LinkedIn para prospecção B2B: método em quatro camadas

LinkedIn para prospecção: três horas por semana que viram pipeline

O vendedor manda 200 convites, recebe 60 aceites, dispara o mesmo texto para todos e marca uma reunião. Conclui que "LinkedIn não funciona para o meu mercado". O problema não é o canal: é que ele foi usado como lista de e-mails com foto.

Por que a abordagem padrão não funciona

A sequência mais comum no LinkedIn é convite em branco, aceite, e um texto de dez linhas apresentando a empresa com um pedido de reunião no fim. Ela falha por um motivo estrutural: o pedido é grande demais para o tamanho da relação. Você pediu 30 minutos da agenda de alguém que, três segundos antes, não sabia que você existia.

Some a isso o volume. A pessoa que você quer alcançar recebe entre cinco e quinze abordagens iguais por semana, todas com a mesma estrutura de texto, muitas com o mesmo primeiro parágrafo gerado pela mesma ferramenta. Nesse ambiente, parecer prospecção é o que mata a prospecção.

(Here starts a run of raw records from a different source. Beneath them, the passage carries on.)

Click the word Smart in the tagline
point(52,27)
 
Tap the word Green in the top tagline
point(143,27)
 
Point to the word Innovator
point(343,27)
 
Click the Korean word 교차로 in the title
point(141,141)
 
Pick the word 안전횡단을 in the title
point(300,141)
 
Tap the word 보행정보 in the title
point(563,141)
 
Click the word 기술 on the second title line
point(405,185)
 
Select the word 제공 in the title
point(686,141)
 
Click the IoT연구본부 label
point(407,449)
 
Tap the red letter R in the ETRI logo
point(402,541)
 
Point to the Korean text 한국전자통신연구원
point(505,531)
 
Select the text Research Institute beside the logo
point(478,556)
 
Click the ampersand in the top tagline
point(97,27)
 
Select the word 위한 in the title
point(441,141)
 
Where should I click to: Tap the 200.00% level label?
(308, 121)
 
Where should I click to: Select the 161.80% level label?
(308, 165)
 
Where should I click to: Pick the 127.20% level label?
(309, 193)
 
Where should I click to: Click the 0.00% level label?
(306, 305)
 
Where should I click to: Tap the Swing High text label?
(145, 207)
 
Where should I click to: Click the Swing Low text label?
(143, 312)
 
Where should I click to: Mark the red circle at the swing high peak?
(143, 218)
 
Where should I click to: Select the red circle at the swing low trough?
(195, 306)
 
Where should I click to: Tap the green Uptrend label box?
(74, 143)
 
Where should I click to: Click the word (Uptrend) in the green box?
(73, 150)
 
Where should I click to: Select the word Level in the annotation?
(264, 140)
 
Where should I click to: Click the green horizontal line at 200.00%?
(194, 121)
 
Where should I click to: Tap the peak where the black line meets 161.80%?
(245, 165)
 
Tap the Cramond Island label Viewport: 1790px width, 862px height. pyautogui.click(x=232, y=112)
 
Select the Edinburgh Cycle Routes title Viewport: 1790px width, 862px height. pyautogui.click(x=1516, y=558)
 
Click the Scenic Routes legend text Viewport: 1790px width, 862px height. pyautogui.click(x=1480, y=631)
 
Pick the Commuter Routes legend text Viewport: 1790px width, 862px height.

Existe um segundo erro, mais silencioso: tratar o LinkedIn como canal isolado. Ele raramente fecha negócio sozinho. Funciona como camada de aquecimento e roteamento — abre a porta, qualifica e empurra para telefone, e-mail ou reunião, integrando-se ao resto da sua prospecção B2B em vez de substituí-la.

As quatro camadas

Prospecção que funciona nesse canal tem quatro camadas empilhadas, e pular qualquer uma derruba o resultado das seguintes:

  • Perfil — a página que a pessoa abre depois de receber seu convite. Ela decide ali se responde.
  • Lista — quem você aborda. É onde 70% do resultado é definido, antes de qualquer mensagem.
  • Presença — o que aparece do seu lado sem você pedir nada. Reduz a temperatura da abordagem.
  • Cadência — a sequência de contatos, com espaçamento e propósito definidos.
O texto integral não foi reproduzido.